### Exercise objective
For this exercise, an exact copy is needed of only the lines from the one containing "Task: Click the" through the end of the data, with pictures left out.

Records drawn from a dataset
○ ○ ○ ○
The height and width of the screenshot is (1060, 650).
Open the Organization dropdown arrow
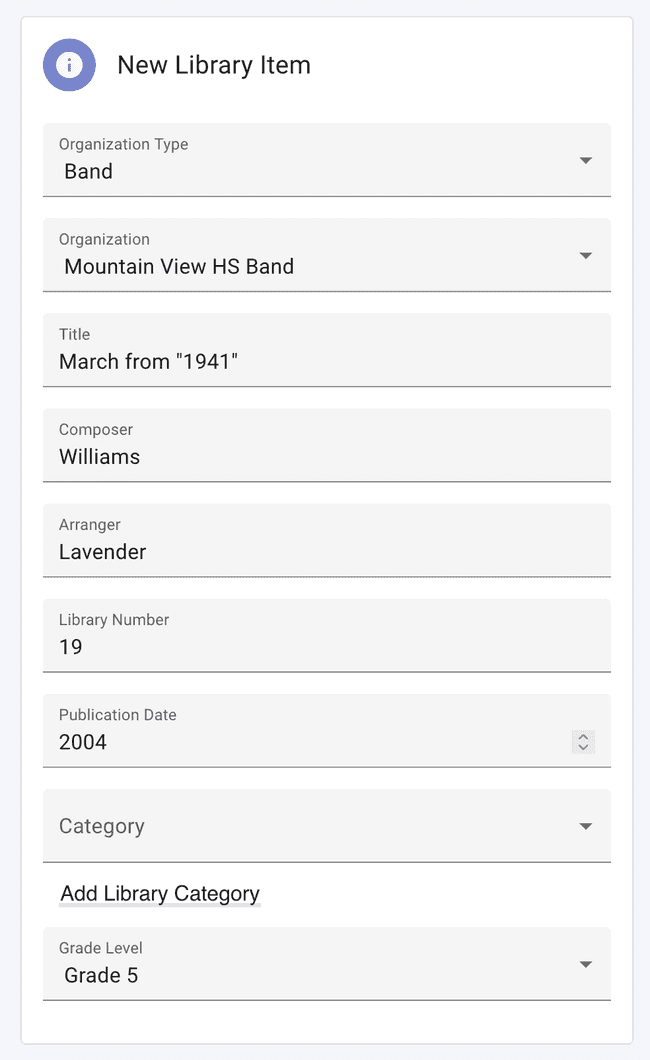pyautogui.click(x=586, y=255)
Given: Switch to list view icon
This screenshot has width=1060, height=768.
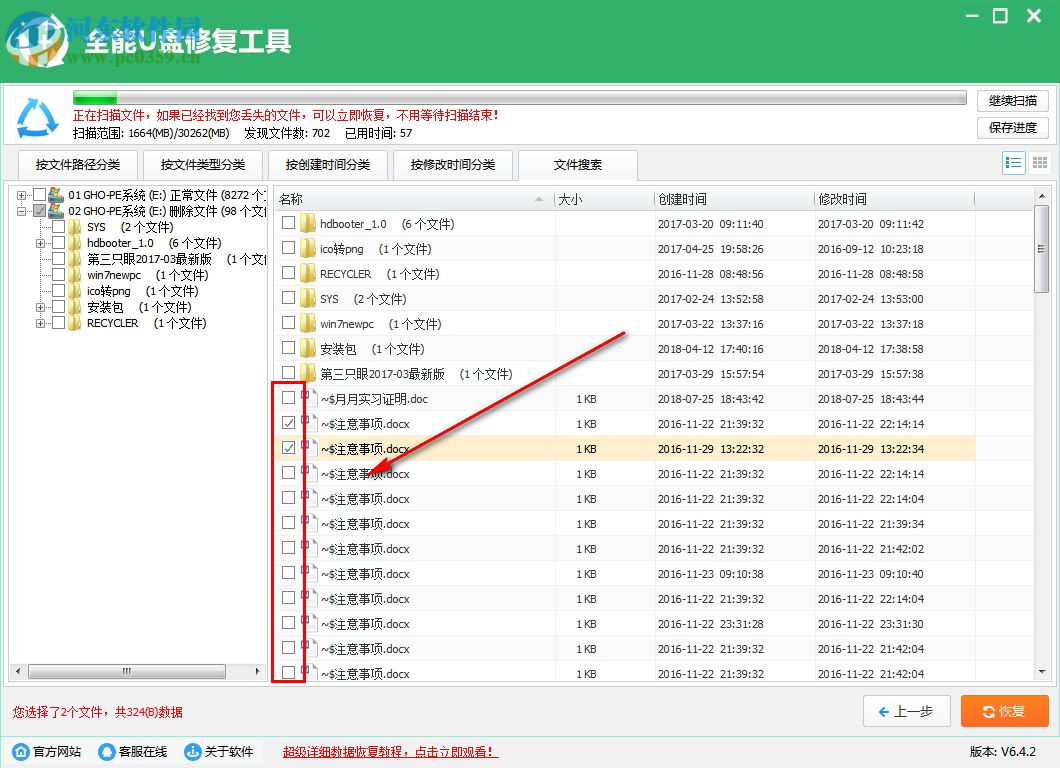Looking at the screenshot, I should tap(1013, 162).
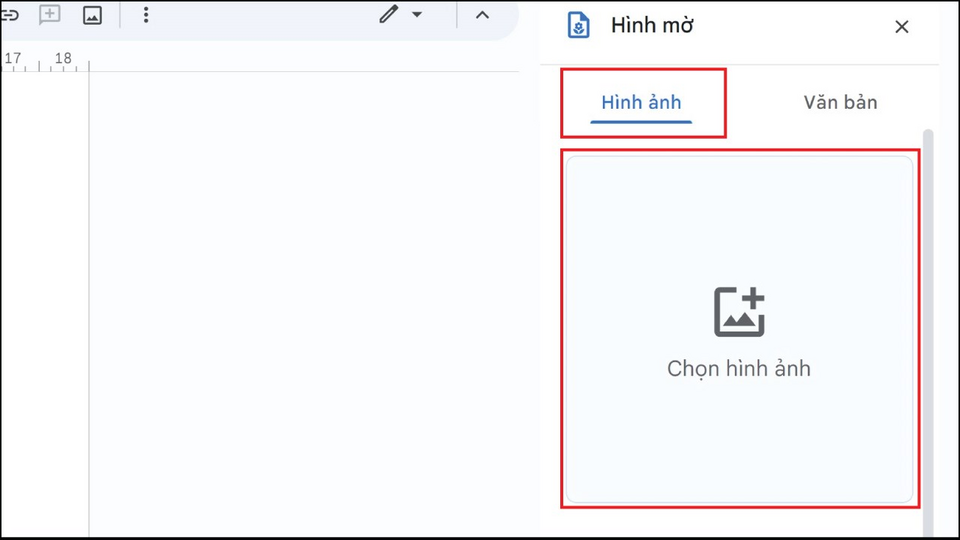Open the three-dot more options menu

click(x=146, y=15)
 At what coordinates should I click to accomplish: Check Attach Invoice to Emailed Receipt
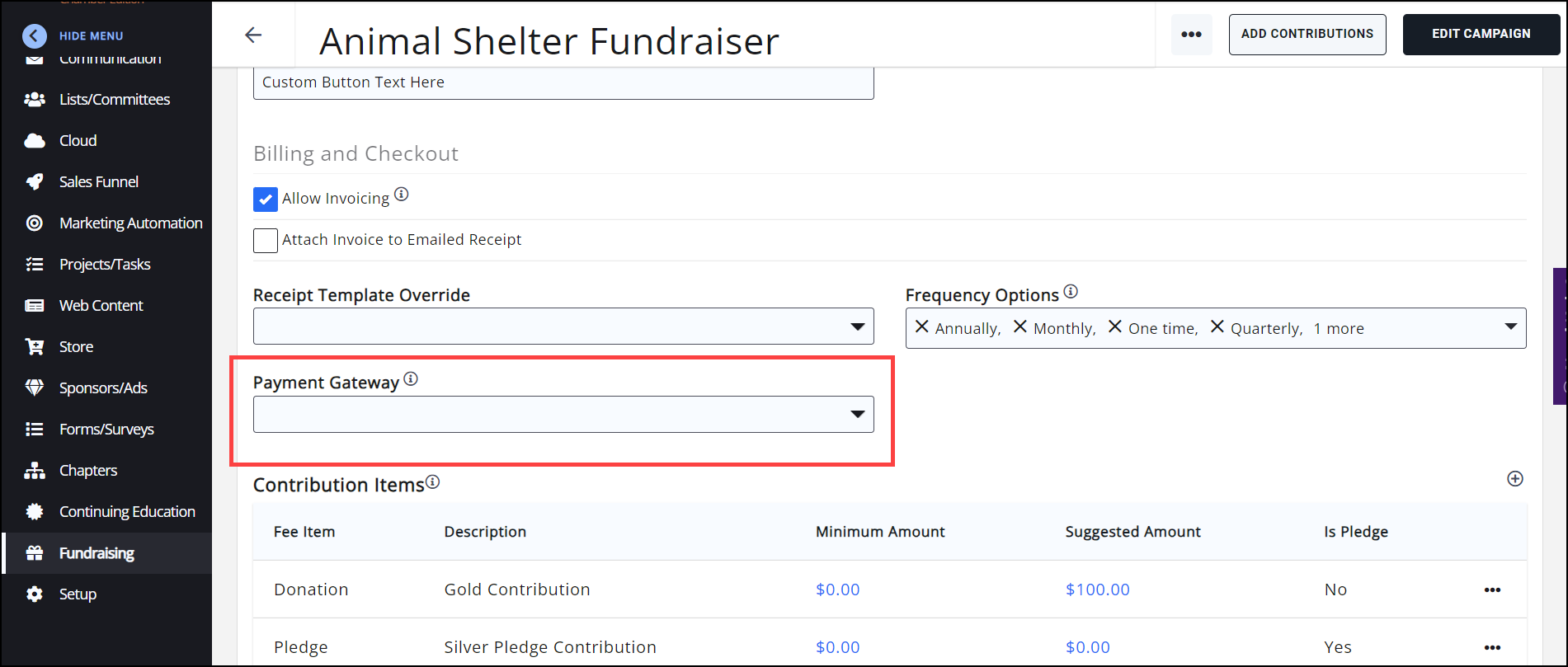click(x=266, y=241)
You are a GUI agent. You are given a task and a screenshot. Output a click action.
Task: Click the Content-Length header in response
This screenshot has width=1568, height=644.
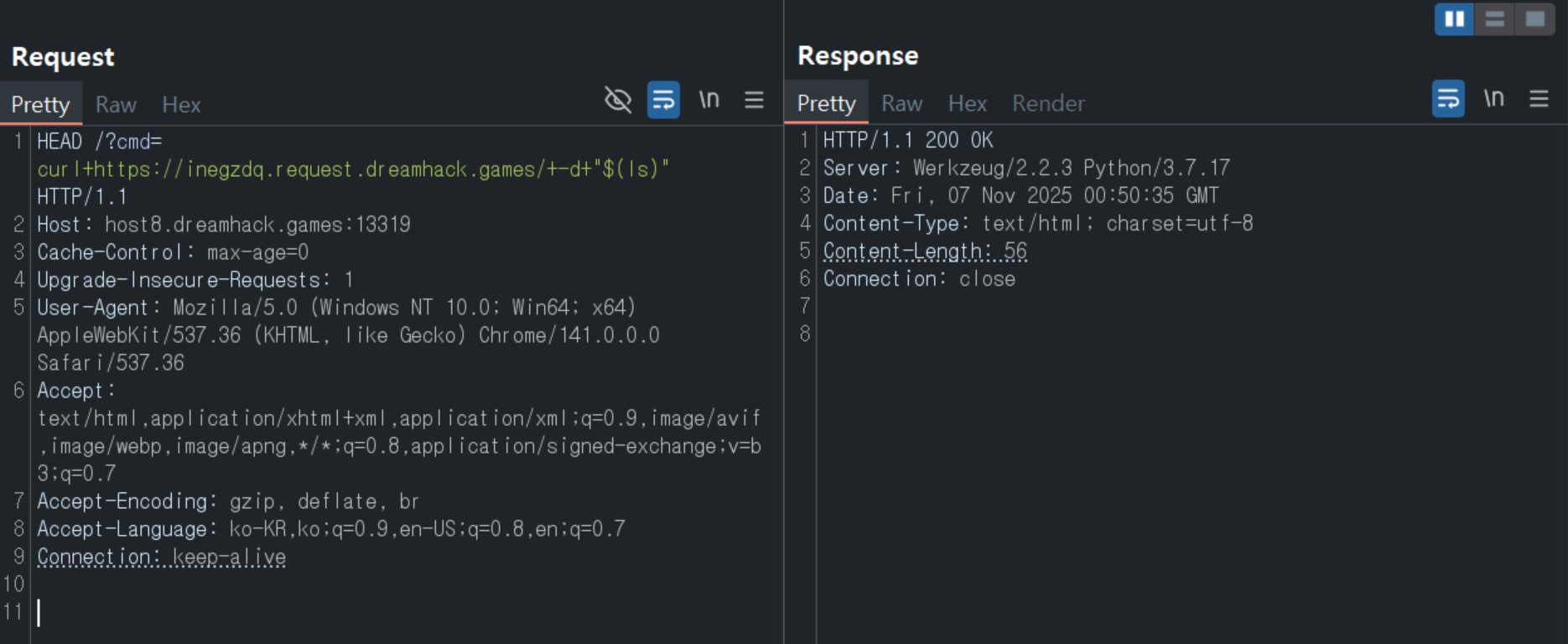coord(924,252)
○ ○ ○ ○
### Answer box
Task: Click the Content-Length header in response
This screenshot has width=1568, height=644.
coord(924,252)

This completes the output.